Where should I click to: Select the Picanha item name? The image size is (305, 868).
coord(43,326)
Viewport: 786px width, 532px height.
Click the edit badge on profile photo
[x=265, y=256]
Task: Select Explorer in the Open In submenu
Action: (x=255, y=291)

____

Exercise: Return the complete material exactly as it appears.

Answer area:
Where should I click to: Select the Picanha item name? The image size is (305, 868).
coord(43,326)
Viewport: 786px width, 532px height.
Click the edit badge on profile photo
[x=265, y=256]
Task: Select Explorer in the Open In submenu
Action: (x=255, y=291)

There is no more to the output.